Tout d’abord, la majorité des personnes déployées sont des experts d’États membres et des experts locaux en intérim, complétés par des équipes de l’EASO. Vingt États membres contribuent au déploiement d’experts nationaux notamment l’Allemagne et les Pays-Bas qui fournissent la moitié des experts, mais aussi la République tchèque, la Slovaquie, la Hongrie, la Belgique, et la Pologne. Le plan opérationnel établi entre l’État membre hôte et l’EASO détermine les activités de soutien mises en place qui diffèrent d’un pays à un autre. Tous les pays (Grèce, Italie, Chypre, et Malte) bénéficient d’un soutien dans l’enregistrement et dans l’examen des demandes d’asile en première instance. Cependant, en Italie, les équipes déployées ne sont pas habilitées à mener les entretiens ni à rédiger des avis sur les décisions en première instance. Seule la Grèce reçoit un soutien sur les procédures d’appel. Chypre ne bénéficie pas de soutien sur la procédure Dublin. Tous les pays reçoivent un soutien en termes de système d’accueil, sauf Malte.

Sur l’enregistrement des demandes, pendant le premier semestre 2019, sur 55 159 demandes d’asile déposées en Grèce, en Italie et à Chypre, 30 084 ont été déposées auprès d’assistants EASO en charge de l’enregistrement. Ainsi, respectivement 53%, 55% et 61% des demandes sont enregistrées avec le soutien de l’agence européenne. Cet appui important est mené de façon similaire dans chaque pays avec le déploiement d’agents au sein des autorités nationales compétentes dans différentes régions du pays.
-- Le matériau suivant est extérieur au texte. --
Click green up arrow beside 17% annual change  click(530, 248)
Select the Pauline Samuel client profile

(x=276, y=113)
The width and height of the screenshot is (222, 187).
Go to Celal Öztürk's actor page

Le soutien dans l’examen des demandes d’asile en première instance constitue la partie centrale des activités d’appui, avec une majorité d’experts locaux et d’experts d’États membres déployés comme agents au sein des autorités compétentes. Le soutien principal apporté est la conduite d’entretien avec les demandeurs et la rédaction d’avis pour les autorités de première instance qui gardent la responsabilité d’émettre la décision sur la demande d’asile. Si les agents apportent leur soutien en cas de procédure normale dans tous les pays, en Grèce ils sont également en charge d’appuyer les procédures accélérées à la frontière mises en œuvre sur les îles dans le cadre de la déclaration UE-Turquie. En juillet 2019, environ 60 agents étaient en charge d’aider dans la procédure accélérée et 30 dans la procédure normale dans ce pays. Ce rôle des agents déployés par l’EASO dans la procédure accélérée sur les îles grecques a également son importance politique. Comme relevé dans le rapport, le service grec de l’asile explique que l’engagement d’experts d’États membres démontre que la déclaration UE-Turquie n’est pas seulement mise en œuvre par la Grèce mais par l’ensemble de l’UE.
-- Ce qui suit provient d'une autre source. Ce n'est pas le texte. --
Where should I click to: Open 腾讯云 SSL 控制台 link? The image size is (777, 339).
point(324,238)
L’évaluation de la qualité du travail délivré par l’Agence dans les procédures d’asile varie d’un pays à un autre. En Grèce, à Chypre et en Italie, les mécanismes mis en place par l’EASO interagissent avec des initiatives des autorités nationales en collaboration avec le HCR. Dans son évaluation non-exhaustive de l’efficacité de ces activités de soutien opérationnel, ECRE relève que l’impact a été particulièrement positif dans le domaine de l’enregistrement des demandes, dans le déroulement des requêtes Dublin, lorsque des besoins humains urgents ont pu être couverts par l’agence. Si le déploiement des agents a soutenu les autorités de première instance à traiter les dossiers en attente, l’impact sur la qualité des procédures d’asile et sur l’amélioration des systèmes d’asile semble plus mitigé. L’enjeu du contrôle de la qualité reste majeur notamment dans le cadre de procédure d’admissibilité qui représente une grande partie du travail des agents déployés. L’influence des enjeux et des considérations politiques pose également question, menant parfois à des analyses légales erronées.
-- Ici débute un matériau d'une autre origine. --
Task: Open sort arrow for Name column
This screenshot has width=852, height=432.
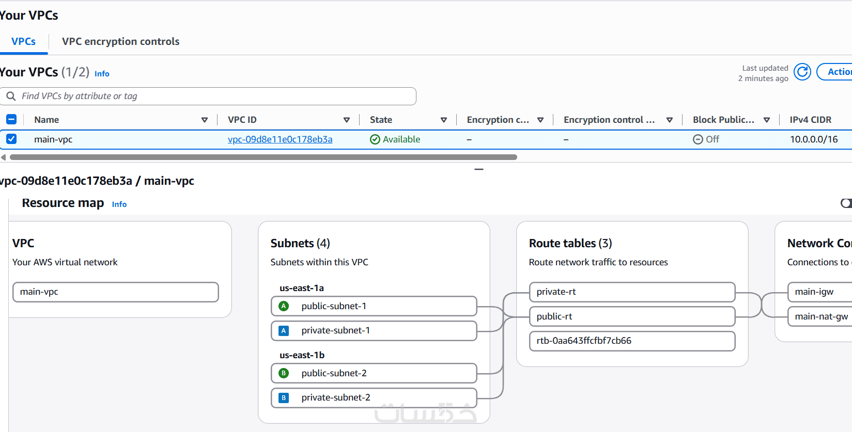Action: click(205, 120)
Le suivi et l’évaluation de l’efficacité et de la qualité de ces activités de soutien est d’autant plus important que l’EASO a récemment annoncé le renouvellement des plans opérationnels avec les autorités en charge de l’asile des quatre États, et le doublement des déploiements opérationnels en 2020 pour atteindre 2 000 personnes déployées dans les quatre pays.